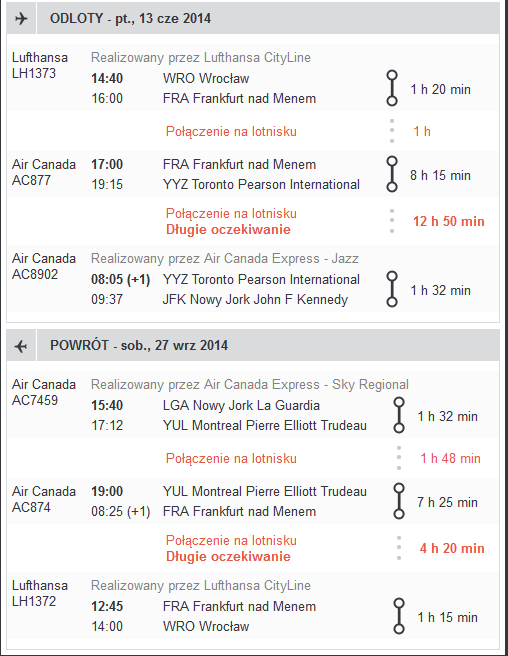Image resolution: width=508 pixels, height=656 pixels.
Task: Click flight number AC877
Action: tap(31, 180)
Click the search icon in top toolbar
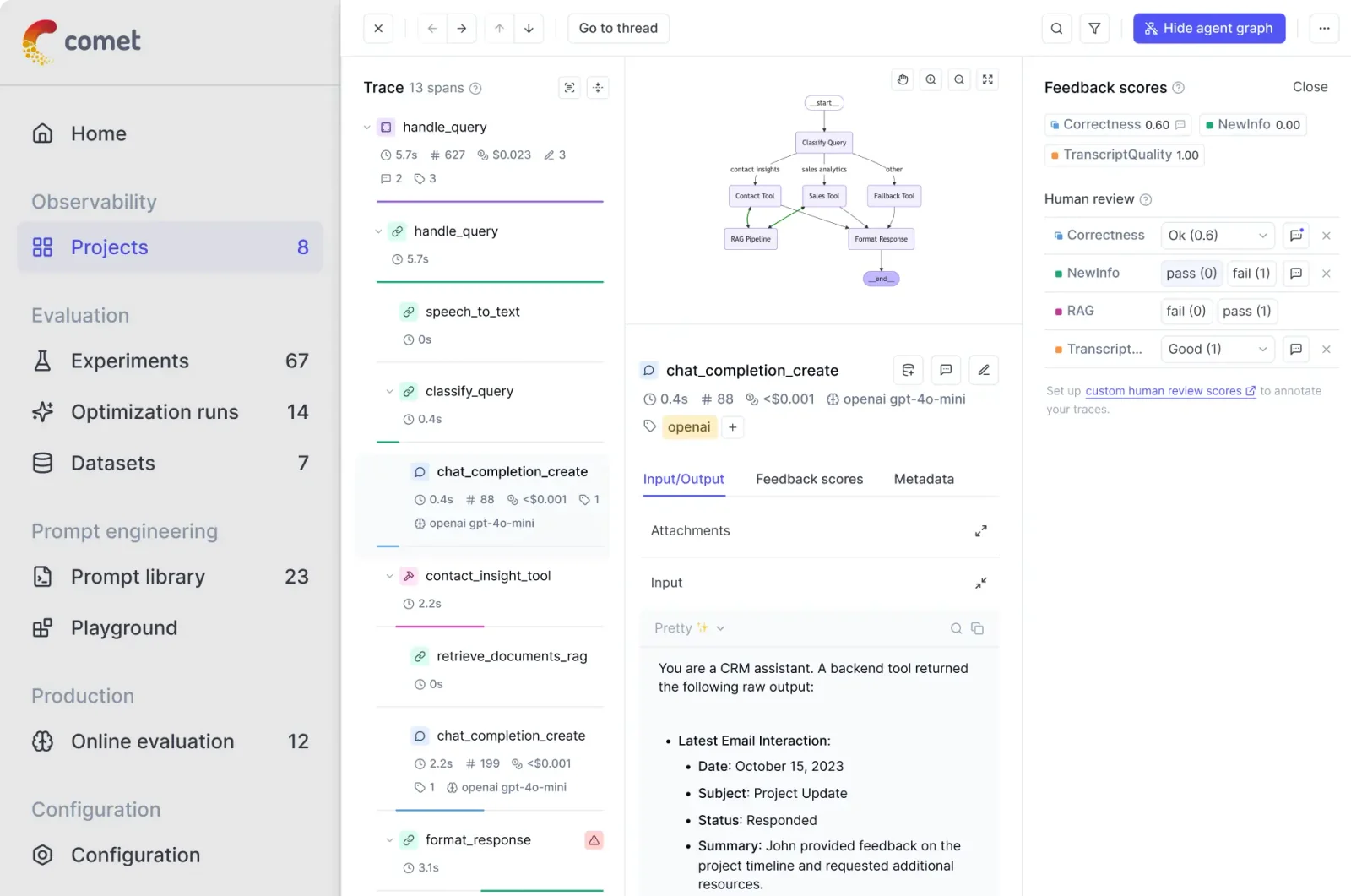Screen dimensions: 1351x896 pyautogui.click(x=1056, y=29)
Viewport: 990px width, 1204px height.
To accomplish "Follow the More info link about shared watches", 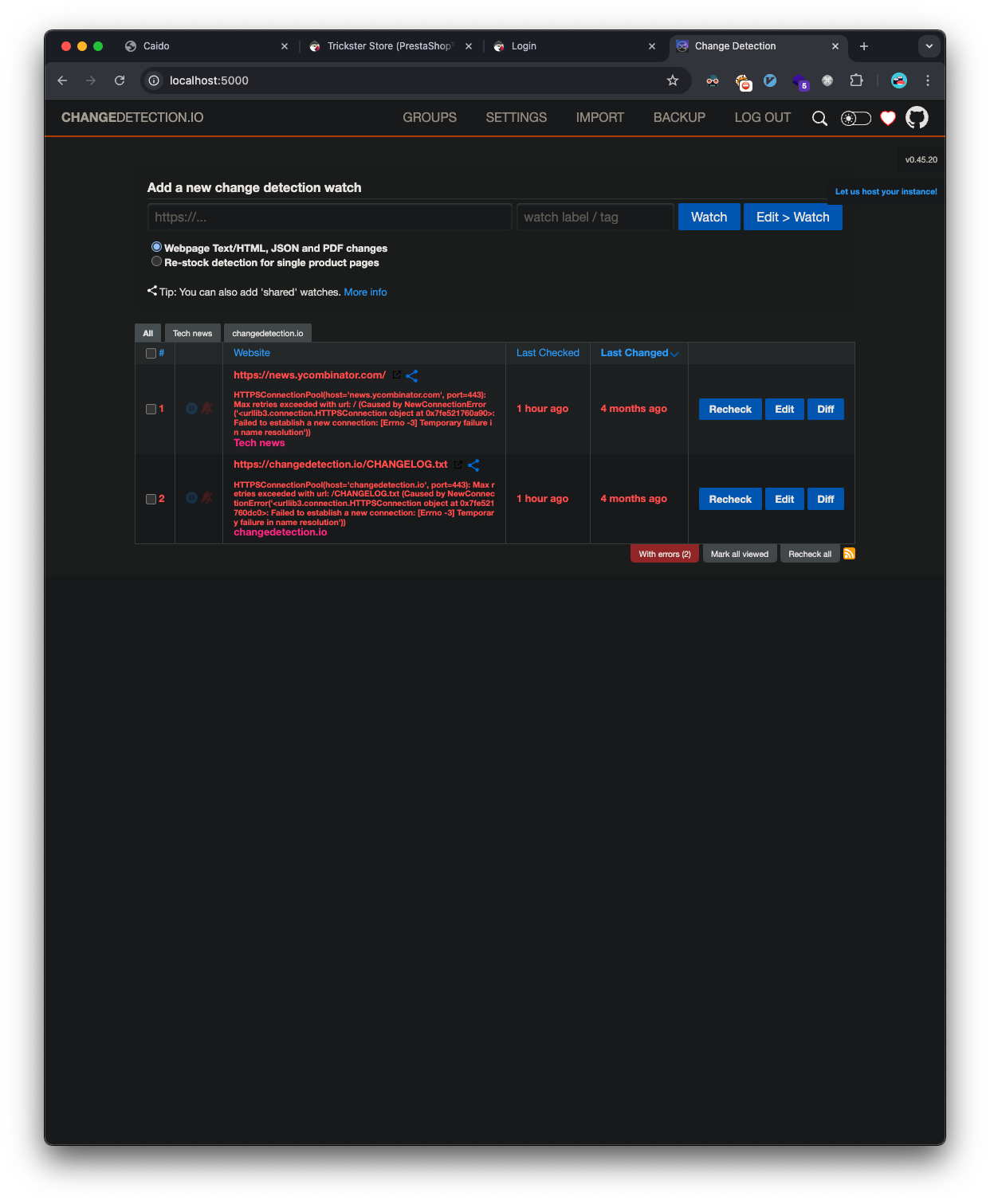I will click(365, 292).
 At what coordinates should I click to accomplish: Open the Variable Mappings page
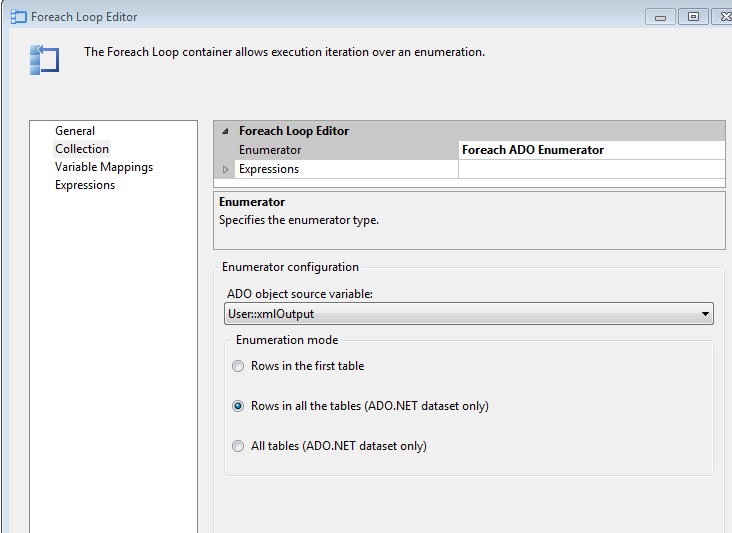coord(104,167)
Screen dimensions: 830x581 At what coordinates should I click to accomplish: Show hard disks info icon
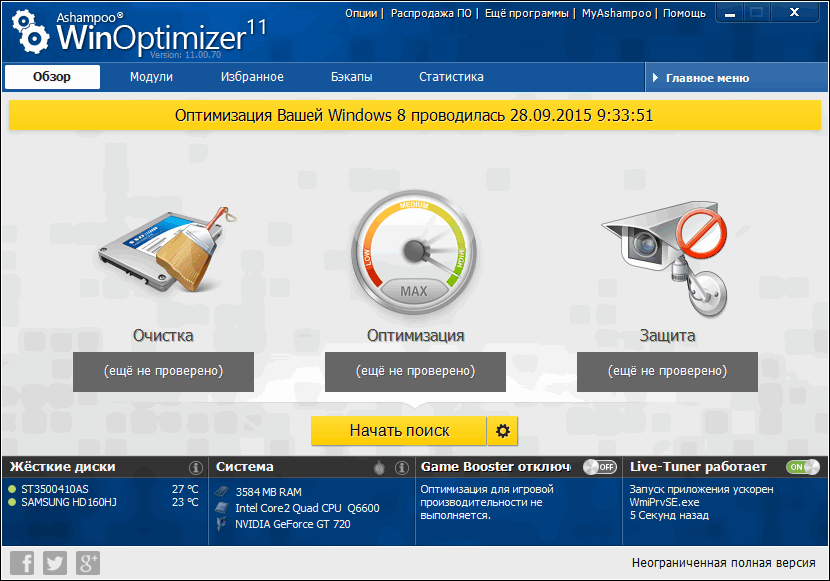196,467
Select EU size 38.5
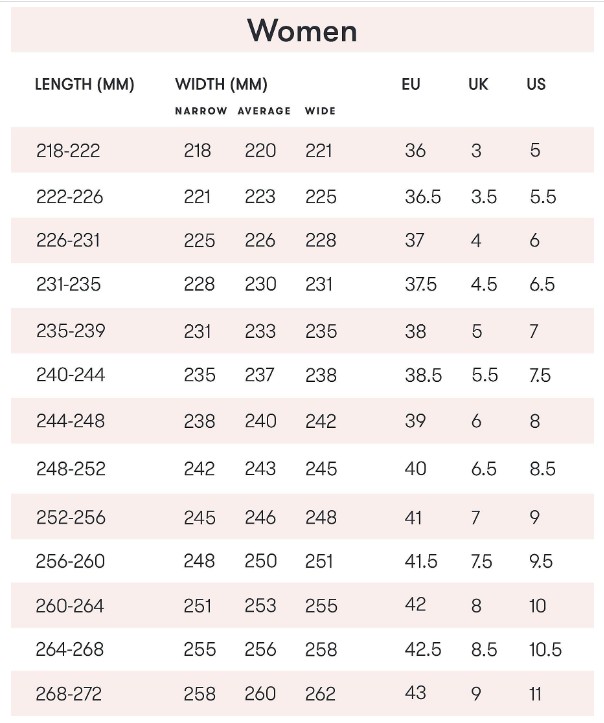Viewport: 604px width, 723px height. (x=423, y=376)
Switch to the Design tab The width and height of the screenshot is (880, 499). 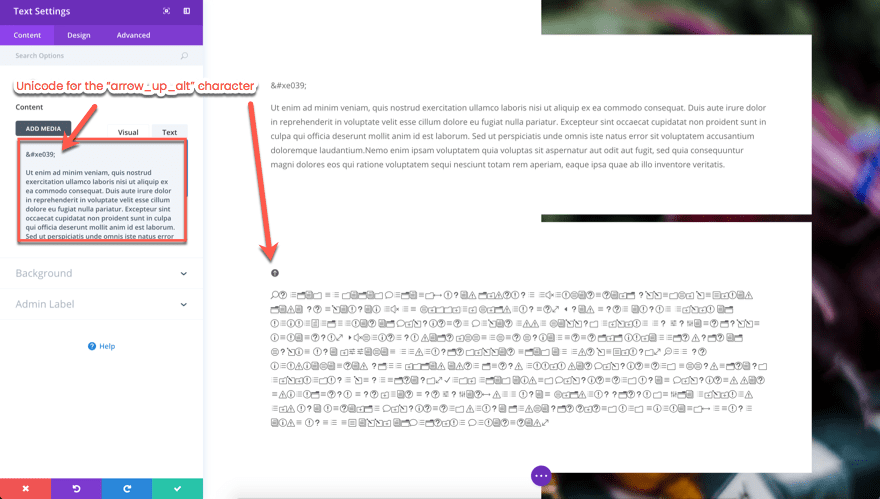pyautogui.click(x=79, y=35)
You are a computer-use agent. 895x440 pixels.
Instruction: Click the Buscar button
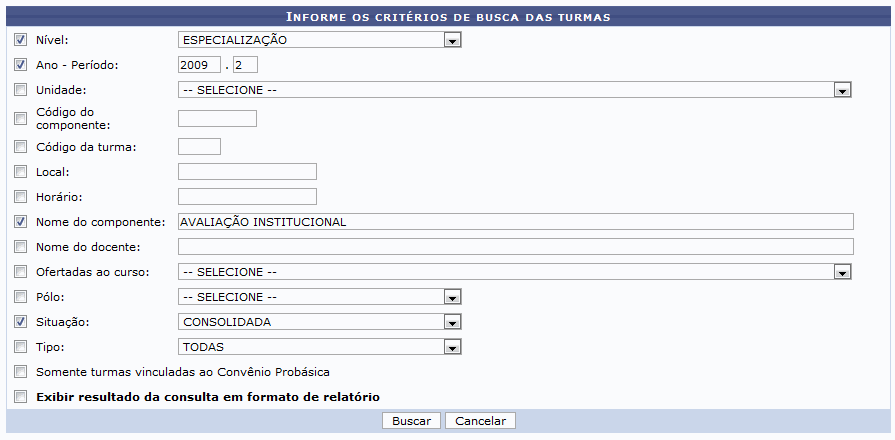(411, 421)
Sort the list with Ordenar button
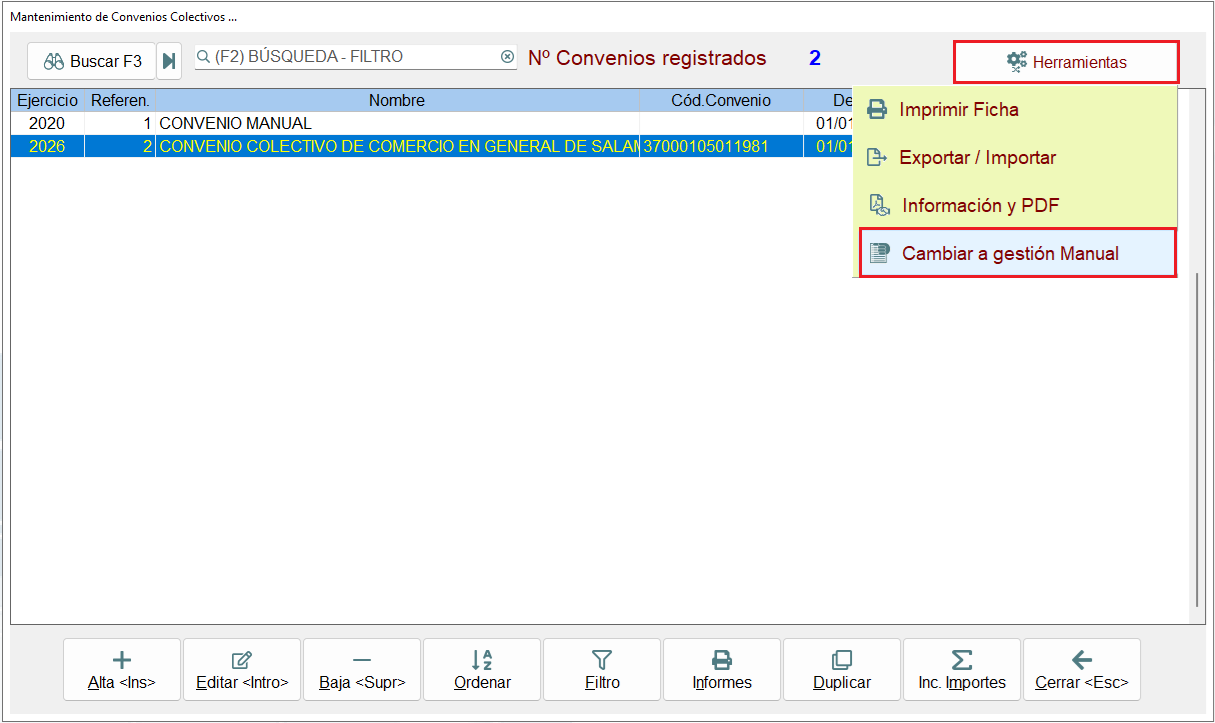Image resolution: width=1215 pixels, height=723 pixels. 482,670
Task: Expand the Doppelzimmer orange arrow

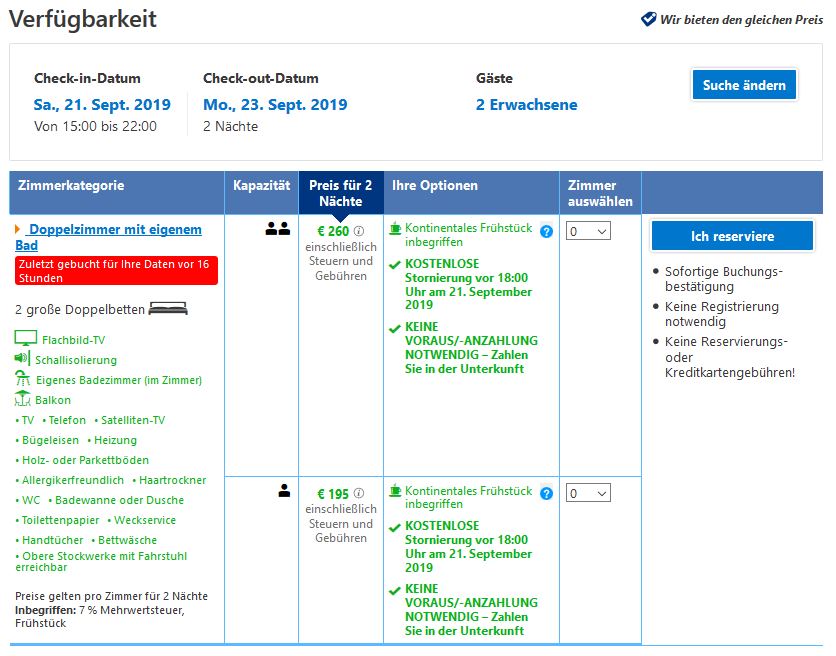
___
| YOUR GOAL |
Which lines of the entries above contain the string "coordinates"? List each of them, and treat uppercase and lowercase as different.

| EXERCISE RESPONSE |
 At what coordinates should I click to accomplish: Open the Variable Mappings page
Screen dimensions: 830x581 At what coordinates should I click to accomplish: Show hard disks info icon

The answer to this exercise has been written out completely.